-- Opening Marker --
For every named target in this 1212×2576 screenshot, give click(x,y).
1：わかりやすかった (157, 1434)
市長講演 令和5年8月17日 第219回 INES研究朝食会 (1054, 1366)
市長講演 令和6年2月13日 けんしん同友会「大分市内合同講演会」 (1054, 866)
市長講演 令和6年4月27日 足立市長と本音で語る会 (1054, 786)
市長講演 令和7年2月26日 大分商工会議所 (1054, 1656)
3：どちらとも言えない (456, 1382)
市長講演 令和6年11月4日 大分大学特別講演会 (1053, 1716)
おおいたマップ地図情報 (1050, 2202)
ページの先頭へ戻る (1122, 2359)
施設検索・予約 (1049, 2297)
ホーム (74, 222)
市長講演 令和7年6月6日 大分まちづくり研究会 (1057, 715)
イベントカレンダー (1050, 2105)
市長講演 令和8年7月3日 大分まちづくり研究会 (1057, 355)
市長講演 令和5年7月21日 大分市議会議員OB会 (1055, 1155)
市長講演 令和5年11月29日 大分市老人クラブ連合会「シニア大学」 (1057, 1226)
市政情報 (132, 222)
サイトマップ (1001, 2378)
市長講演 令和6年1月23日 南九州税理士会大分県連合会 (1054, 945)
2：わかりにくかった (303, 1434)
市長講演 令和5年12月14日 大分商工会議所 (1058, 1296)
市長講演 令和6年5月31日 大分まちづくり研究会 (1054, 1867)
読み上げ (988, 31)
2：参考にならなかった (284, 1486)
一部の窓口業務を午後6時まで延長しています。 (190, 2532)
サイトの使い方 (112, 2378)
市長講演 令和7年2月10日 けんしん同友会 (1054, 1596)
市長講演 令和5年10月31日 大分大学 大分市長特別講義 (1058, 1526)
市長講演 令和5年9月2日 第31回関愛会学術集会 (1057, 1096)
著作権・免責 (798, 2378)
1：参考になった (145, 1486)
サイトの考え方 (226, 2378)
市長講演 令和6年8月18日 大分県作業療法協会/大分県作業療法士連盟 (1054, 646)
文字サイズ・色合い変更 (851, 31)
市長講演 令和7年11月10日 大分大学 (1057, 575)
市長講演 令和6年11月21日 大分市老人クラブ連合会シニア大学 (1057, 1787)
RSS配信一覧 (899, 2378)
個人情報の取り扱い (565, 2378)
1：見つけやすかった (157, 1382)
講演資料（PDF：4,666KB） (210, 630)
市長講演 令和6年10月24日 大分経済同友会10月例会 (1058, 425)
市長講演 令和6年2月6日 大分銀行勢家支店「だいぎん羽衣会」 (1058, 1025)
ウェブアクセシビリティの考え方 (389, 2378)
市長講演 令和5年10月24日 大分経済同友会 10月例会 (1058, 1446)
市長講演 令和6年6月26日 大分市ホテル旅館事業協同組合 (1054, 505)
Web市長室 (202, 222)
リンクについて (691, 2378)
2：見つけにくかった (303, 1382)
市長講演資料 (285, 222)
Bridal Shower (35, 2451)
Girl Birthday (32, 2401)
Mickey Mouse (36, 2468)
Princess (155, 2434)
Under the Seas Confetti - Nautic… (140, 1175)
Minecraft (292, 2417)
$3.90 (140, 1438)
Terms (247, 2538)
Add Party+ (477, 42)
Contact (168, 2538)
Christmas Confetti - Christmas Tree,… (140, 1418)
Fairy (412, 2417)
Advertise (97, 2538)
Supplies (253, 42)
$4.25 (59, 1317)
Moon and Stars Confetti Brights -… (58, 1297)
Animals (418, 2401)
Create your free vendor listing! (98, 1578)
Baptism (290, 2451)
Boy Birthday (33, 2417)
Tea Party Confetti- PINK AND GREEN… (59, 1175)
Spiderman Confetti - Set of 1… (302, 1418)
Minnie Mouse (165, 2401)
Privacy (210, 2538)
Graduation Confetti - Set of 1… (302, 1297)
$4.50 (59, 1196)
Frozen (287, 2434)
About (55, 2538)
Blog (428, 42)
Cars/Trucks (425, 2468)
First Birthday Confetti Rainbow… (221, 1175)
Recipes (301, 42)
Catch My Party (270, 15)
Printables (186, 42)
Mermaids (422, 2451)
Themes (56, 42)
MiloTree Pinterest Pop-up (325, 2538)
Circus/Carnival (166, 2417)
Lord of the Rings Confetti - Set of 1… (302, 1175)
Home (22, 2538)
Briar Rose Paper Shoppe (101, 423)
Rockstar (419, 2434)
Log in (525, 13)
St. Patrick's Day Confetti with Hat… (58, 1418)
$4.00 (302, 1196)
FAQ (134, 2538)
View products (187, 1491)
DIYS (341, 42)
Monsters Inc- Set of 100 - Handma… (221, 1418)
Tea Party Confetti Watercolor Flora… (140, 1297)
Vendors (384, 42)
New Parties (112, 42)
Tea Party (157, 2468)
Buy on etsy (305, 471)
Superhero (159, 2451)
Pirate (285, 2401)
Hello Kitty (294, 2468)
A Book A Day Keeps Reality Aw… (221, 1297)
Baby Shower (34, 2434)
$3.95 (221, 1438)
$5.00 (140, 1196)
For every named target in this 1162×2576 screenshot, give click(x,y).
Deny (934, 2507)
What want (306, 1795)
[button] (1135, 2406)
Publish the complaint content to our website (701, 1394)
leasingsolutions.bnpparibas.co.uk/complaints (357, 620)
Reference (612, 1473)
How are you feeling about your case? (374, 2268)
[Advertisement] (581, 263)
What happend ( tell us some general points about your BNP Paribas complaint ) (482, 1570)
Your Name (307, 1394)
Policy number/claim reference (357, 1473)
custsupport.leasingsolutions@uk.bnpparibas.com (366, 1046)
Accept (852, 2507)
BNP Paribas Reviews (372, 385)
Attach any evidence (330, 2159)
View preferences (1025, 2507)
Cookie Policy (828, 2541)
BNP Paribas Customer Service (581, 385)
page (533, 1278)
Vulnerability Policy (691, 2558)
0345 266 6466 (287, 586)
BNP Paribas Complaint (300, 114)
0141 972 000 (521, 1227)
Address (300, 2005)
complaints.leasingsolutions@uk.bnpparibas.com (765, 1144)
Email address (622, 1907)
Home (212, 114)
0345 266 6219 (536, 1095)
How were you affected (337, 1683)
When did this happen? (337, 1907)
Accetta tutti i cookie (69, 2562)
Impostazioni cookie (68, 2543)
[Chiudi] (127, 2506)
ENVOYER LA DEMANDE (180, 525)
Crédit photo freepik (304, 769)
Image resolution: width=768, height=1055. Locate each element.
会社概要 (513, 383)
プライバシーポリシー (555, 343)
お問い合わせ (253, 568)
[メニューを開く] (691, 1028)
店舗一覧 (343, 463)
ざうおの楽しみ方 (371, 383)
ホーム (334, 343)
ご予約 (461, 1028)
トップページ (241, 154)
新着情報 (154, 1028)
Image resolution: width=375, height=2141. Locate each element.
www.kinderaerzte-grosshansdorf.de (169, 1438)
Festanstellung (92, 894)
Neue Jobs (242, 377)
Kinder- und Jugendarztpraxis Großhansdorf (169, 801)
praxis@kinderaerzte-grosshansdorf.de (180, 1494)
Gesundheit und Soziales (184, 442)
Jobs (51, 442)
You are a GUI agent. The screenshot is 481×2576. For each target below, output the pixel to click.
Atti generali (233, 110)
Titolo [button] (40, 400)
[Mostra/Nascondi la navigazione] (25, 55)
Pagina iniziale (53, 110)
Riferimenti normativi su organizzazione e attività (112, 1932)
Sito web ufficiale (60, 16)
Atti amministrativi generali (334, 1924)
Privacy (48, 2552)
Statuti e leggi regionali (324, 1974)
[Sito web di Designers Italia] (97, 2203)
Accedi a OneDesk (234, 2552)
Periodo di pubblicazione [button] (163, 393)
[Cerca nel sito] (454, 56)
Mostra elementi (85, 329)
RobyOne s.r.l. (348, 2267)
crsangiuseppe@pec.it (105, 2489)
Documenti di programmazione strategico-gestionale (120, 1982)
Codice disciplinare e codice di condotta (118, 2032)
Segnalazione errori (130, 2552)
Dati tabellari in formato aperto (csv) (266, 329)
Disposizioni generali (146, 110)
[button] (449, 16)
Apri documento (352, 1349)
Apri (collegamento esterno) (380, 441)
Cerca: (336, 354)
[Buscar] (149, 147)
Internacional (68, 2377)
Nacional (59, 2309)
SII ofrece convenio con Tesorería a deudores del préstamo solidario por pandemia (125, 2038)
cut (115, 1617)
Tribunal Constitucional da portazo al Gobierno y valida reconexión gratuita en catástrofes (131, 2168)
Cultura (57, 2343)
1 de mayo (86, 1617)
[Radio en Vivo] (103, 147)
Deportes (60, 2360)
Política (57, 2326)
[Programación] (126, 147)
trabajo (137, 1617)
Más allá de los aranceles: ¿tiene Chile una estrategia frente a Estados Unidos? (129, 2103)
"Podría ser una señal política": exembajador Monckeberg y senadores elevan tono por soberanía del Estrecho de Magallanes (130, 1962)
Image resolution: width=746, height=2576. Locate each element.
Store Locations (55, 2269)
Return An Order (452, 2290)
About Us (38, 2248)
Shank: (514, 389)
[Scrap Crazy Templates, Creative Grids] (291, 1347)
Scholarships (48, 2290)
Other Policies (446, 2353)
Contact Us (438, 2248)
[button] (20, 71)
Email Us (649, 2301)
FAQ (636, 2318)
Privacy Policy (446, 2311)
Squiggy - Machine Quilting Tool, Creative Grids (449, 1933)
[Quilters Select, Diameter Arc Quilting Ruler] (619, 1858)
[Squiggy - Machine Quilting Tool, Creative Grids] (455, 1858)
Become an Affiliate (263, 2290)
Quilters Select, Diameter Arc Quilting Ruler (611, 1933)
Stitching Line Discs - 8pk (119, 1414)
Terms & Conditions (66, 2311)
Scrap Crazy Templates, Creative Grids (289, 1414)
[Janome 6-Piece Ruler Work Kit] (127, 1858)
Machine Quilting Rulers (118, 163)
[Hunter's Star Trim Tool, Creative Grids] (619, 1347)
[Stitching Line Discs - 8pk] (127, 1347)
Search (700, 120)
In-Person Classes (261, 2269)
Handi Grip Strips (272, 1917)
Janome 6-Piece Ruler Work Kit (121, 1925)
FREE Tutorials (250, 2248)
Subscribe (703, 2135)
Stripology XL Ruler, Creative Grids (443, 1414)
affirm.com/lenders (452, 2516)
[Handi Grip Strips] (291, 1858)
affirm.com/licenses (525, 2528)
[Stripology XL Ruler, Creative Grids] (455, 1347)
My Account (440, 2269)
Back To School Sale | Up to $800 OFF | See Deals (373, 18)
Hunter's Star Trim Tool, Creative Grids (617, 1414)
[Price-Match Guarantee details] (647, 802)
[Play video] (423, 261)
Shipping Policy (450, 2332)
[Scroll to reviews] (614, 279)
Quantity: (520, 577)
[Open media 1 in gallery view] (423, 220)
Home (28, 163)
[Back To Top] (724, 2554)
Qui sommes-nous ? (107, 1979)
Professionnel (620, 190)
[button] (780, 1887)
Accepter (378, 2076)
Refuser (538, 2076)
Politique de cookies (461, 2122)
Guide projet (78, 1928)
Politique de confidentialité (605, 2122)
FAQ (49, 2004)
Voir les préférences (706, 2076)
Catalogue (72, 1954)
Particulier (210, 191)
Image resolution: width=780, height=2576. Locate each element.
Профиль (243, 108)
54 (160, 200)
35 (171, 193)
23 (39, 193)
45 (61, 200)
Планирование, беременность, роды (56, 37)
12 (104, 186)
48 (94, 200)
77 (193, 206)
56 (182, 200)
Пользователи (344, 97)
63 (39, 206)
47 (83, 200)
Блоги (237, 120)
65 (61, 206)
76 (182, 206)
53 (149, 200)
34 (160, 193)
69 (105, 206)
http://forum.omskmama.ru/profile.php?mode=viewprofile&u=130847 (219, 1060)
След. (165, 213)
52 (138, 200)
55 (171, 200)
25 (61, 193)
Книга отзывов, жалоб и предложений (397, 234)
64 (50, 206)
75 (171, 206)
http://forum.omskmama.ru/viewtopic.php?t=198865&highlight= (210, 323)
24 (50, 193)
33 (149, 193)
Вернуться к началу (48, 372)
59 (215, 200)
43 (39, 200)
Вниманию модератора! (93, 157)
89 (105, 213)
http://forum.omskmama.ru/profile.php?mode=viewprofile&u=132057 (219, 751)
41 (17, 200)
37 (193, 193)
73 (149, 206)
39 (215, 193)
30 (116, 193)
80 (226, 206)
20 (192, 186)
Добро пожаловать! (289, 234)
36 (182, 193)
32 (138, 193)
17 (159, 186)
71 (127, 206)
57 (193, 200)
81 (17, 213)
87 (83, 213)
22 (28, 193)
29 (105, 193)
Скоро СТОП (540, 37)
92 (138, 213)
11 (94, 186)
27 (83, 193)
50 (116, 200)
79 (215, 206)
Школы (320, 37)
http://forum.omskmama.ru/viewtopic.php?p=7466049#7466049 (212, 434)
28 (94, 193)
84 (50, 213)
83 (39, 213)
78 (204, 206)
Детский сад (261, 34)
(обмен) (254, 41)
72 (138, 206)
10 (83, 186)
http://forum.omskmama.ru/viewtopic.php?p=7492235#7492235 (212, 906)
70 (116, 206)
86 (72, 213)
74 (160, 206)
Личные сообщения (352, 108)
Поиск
-- Closing Marker --
Reproduce, exactly as they stand in the data above, the lines from the one that holds "Lord of the" to the one that holds "Crédit photo freepik (304, 769)", inclusive.

Lord of the Rings Confetti - Set of 1… (302, 1175)
Home (22, 2538)
Briar Rose Paper Shoppe (101, 423)
Rockstar (419, 2434)
Log in (525, 13)
St. Patrick's Day Confetti with Hat… (58, 1418)
$4.00 (302, 1196)
FAQ (134, 2538)
View products (187, 1491)
DIYS (341, 42)
Monsters Inc- Set of 100 - Handma… (221, 1418)
Tea Party Confetti Watercolor Flora… (140, 1297)
Vendors (384, 42)
New Parties (112, 42)
Tea Party (157, 2468)
Buy on etsy (305, 471)
Superhero (159, 2451)
Pirate (285, 2401)
Hello Kitty (294, 2468)
A Book A Day Keeps Reality Aw… (221, 1297)
Baby Shower (34, 2434)
$3.95 (221, 1438)
$5.00 (140, 1196)
For every named target in this 1162×2576 screenshot, give click(x,y).
Deny (934, 2507)
What want (306, 1795)
[button] (1135, 2406)
Publish the complaint content to our website (701, 1394)
leasingsolutions.bnpparibas.co.uk/complaints (357, 620)
Reference (612, 1473)
How are you feeling about your case? (374, 2268)
[Advertisement] (581, 263)
What happend ( tell us some general points about your BNP Paribas complaint ) (482, 1570)
Your Name (307, 1394)
Policy number/claim reference (357, 1473)
custsupport.leasingsolutions@uk.bnpparibas.com (366, 1046)
Accept (852, 2507)
BNP Paribas Reviews (372, 385)
Attach any evidence (330, 2159)
View preferences (1025, 2507)
Cookie Policy (828, 2541)
BNP Paribas Customer Service (581, 385)
page (533, 1278)
Vulnerability Policy (691, 2558)
0345 266 6466 (287, 586)
BNP Paribas Complaint (300, 114)
0141 972 000 (521, 1227)
Address (300, 2005)
complaints.leasingsolutions@uk.bnpparibas.com (765, 1144)
Email address (622, 1907)
Home (212, 114)
0345 266 6219 (536, 1095)
How were you affected (337, 1683)
When did this happen? (337, 1907)
Accetta tutti i cookie (69, 2562)
Impostazioni cookie (68, 2543)
[Chiudi] (127, 2506)
ENVOYER LA DEMANDE (180, 525)
Crédit photo freepik (304, 769)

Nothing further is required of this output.